Weber toughens his stance against Orbán

The expulsion of Fidesz from the European People’s Party looks more likely by the day. Manfred Weber, EPP spitzenkandidat and until quite recently an advocate of keeping Viktor Orbán’s party inside the fold, appears now to be taking the lead in pushing for his expulsion. Politico quotes a letter Weber wrote to EPP President Joseph Daul. In it Weber says he would be pushing for Fidesz’ expulsion on March 20 unless Orbán stopped his campaign against Jean-Claude Juncker, recognised the damage he had done, and resolved the dispute that had forced the George-Soros-financed Central European University out of Budapest. Given that it is unlikely that Orbán, judging by his recent comments, will meet Weber’s conditions, the EPP now appears firmly set on a course to expel Fidesz from its ranks.
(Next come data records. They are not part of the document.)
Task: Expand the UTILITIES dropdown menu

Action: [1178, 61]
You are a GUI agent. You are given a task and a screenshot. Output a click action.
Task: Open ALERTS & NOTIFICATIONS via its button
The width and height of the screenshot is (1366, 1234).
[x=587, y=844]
Weber, in staking out his tough new position, will obviously have been mindful of his need to reflect the overall mood in the EPP where twelve constituent parties are now calling for the expulsion or suspension of Fidesz. But if the EPP spitzenkandidat and leading CSU-politician Weber pleads for expelling Fidesz on the 20th, it is difficult to imagine the hitherto-cautious leadership of the two German EPP members, the CSU and the CDU, adopting a different position. In any case Manfred Söder, the new CSU party leader and Bavarian state premier, is far less accommodating to Orbán than his predecessor Horst Seehofer had been. And while the CDU’s new party leader Annegret Kramp-Karrenbauer has been cautious in her public statements in the early stages of the conflict, we see no good reason for her to swing behind Orbán on March 20 if the overwhelming mood in the EPP, and in large parts of the CDU, is now geared towards expulsion.

This leaves the option for Orbán to engineer some last-minute climbdown. The campaign against Juncker is scheduled to end on March 15, with a campaign against Frans Timmermans, the Commission Vice-President and social-democratic spitzenkandidat, due to take its place. The cynical ending of the anti-Juncker campaign five days before the March 20 vote will hardly be enough to reverse the pro-expulsion sentiment inside the EPP. We would not rule out that Orbán, faced with the prospect of imminent expulsion, could suddenly reverses gear and makes some pacifying gesture ahead of the crucial party meeting. But, given the way the opposition to Fidesz’ continuing membership in the EPP is firming up by the day, we see little room for Orbán to climb down enough to reverse the EPP mood without doing serious damage to his strongman standing with his own electorate. Orbán, a gifted political strategist, is always good for a surprise. But his options have now narrowed to the point where we see the expulsion of his party as overwhelmingly the most likely outcome. A major shake-up of the EU's political landscape right ahead of the European elections in May looks all but inevitable.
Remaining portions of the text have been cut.